Problem to solve
The answer must reproduce every record exactly, with all pictures omitted.

Stored data entries
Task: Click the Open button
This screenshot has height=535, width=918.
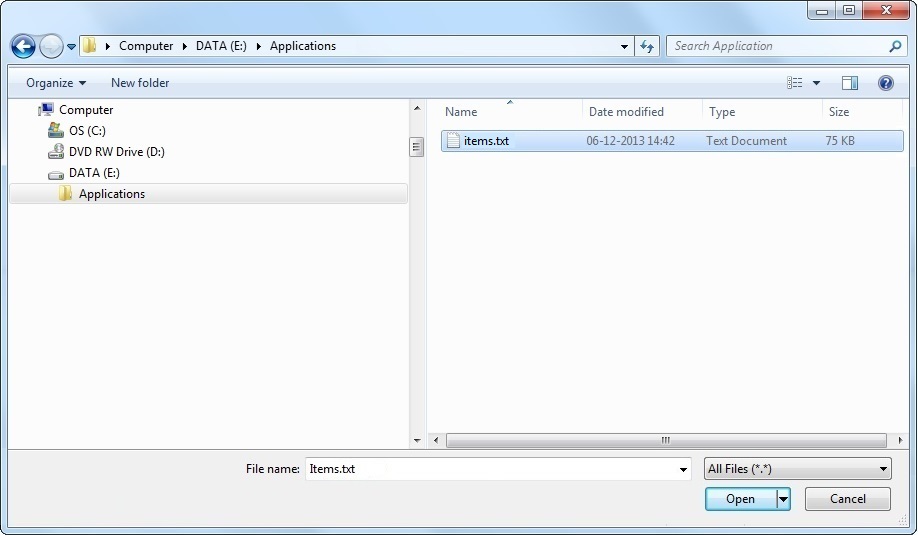Action: (740, 499)
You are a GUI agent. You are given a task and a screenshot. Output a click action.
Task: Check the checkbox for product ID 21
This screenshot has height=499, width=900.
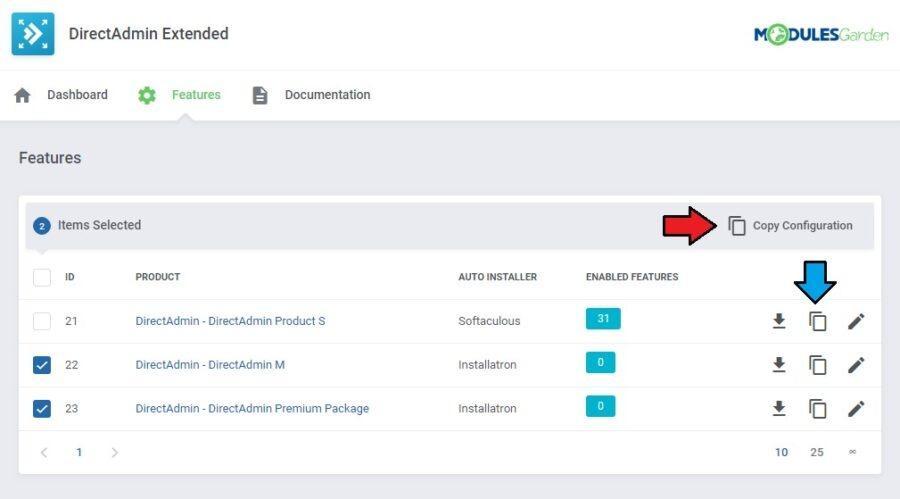pos(42,321)
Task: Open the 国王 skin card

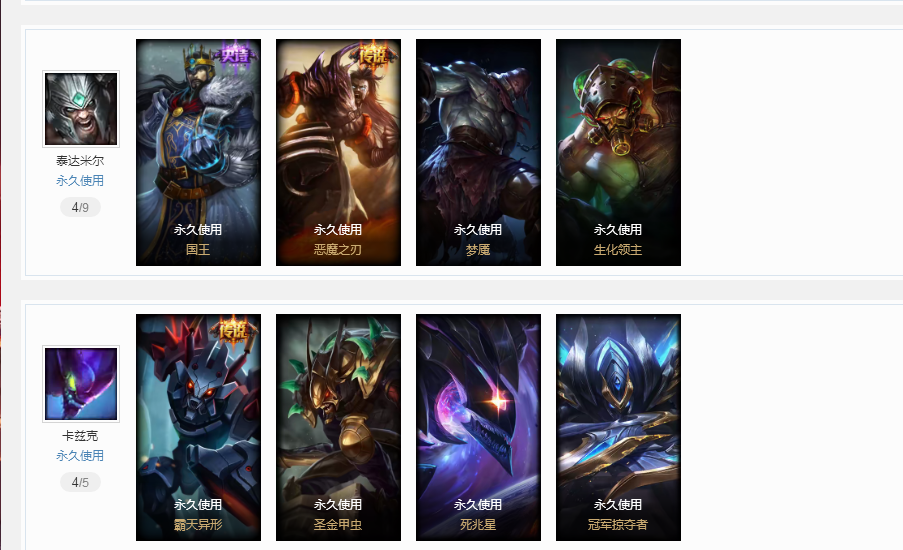Action: pos(198,153)
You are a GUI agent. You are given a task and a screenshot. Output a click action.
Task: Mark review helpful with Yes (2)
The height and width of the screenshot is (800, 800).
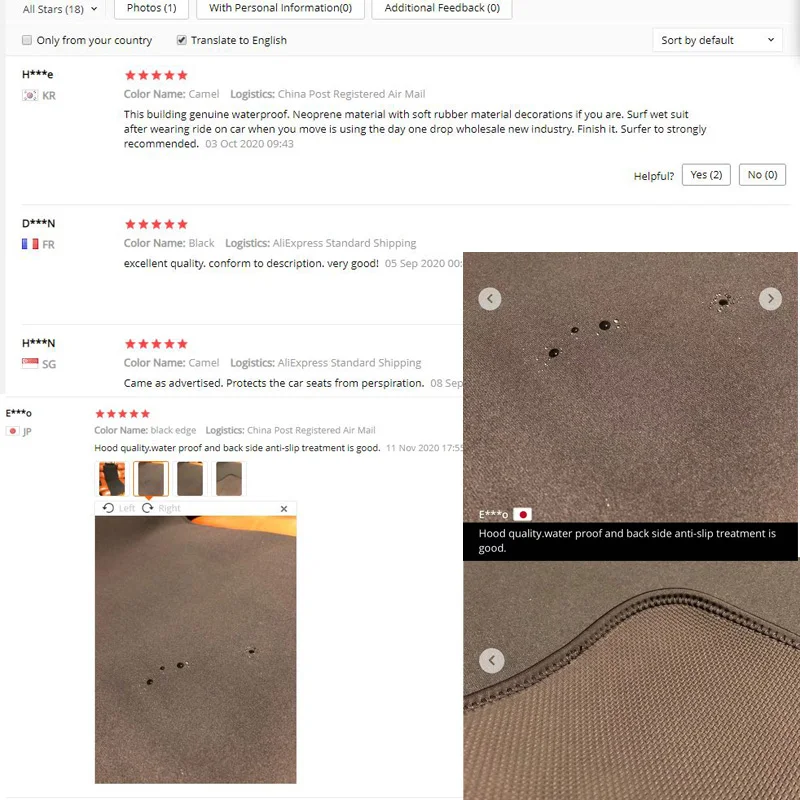coord(706,175)
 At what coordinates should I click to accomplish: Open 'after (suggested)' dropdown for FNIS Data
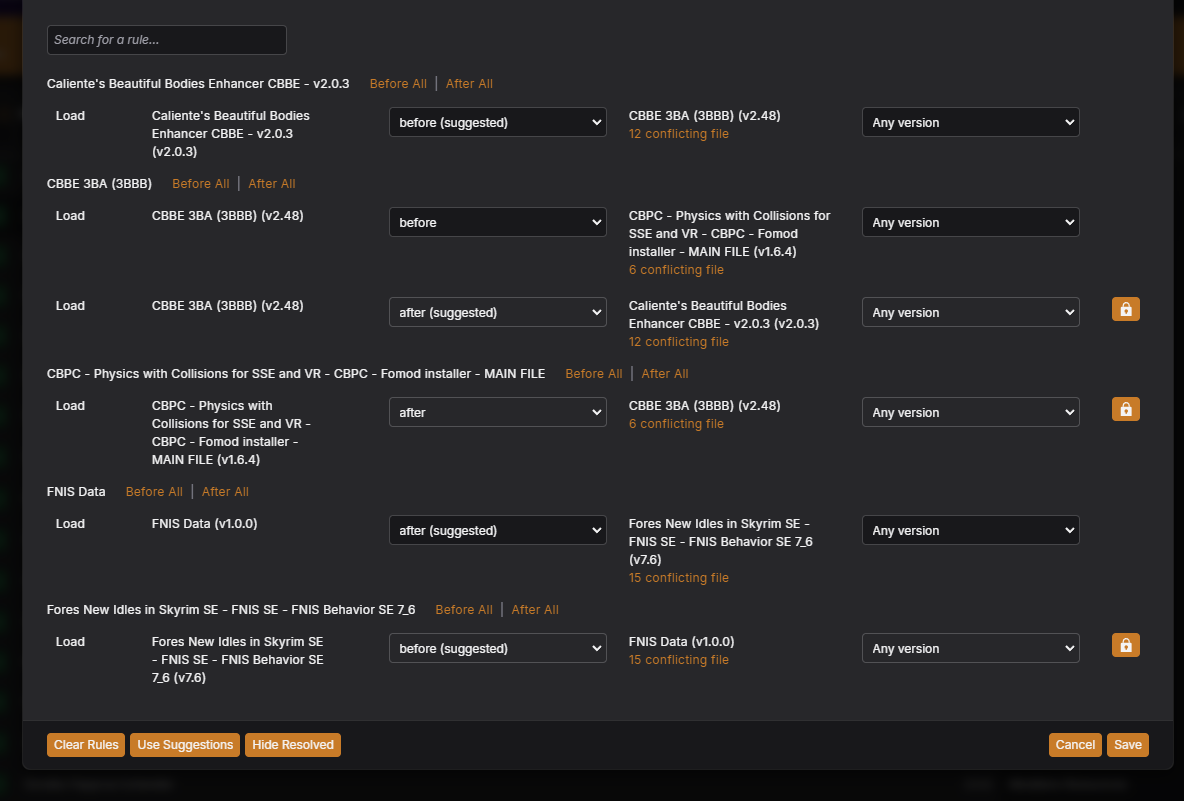coord(498,531)
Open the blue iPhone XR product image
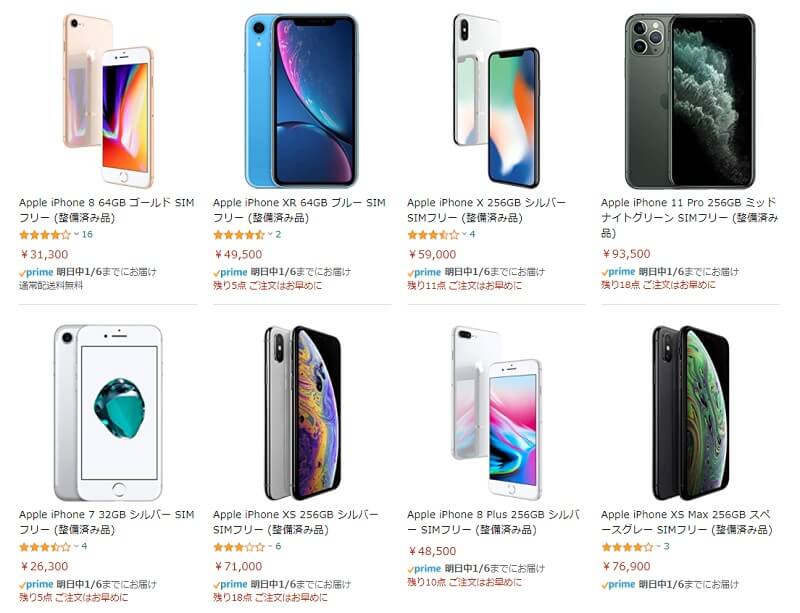The width and height of the screenshot is (800, 613). (x=302, y=101)
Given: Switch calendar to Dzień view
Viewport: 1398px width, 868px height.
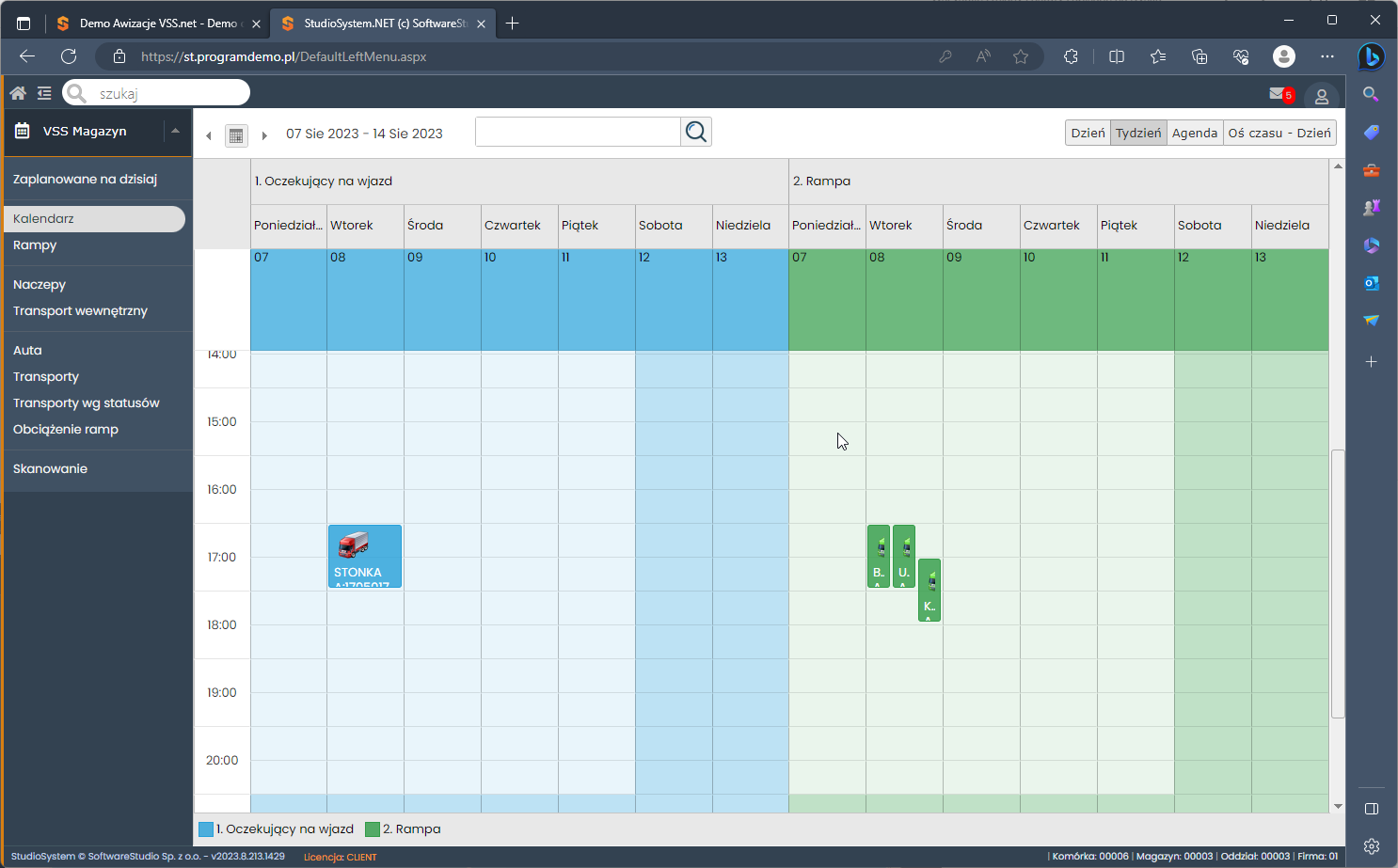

Reply
Task: Click the Open button
This screenshot has height=535, width=918.
Action: (740, 499)
You are a GUI agent. You are given a task and a screenshot. Output a click action.
Task: Check the checkbox for product ID 21
This screenshot has height=499, width=900.
pos(42,321)
Task: Open the 国王 skin card

Action: pos(198,153)
You are a GUI agent. You are given a task and a screenshot. Output a click action.
Task: Mark review helpful with Yes (2)
The height and width of the screenshot is (800, 800).
coord(706,175)
 At what coordinates should I click to accomplish: Open 'after (suggested)' dropdown for FNIS Data
coord(498,531)
Open the blue iPhone XR product image
The width and height of the screenshot is (800, 613). (x=302, y=101)
Given: Switch calendar to Dzień view
Viewport: 1398px width, 868px height.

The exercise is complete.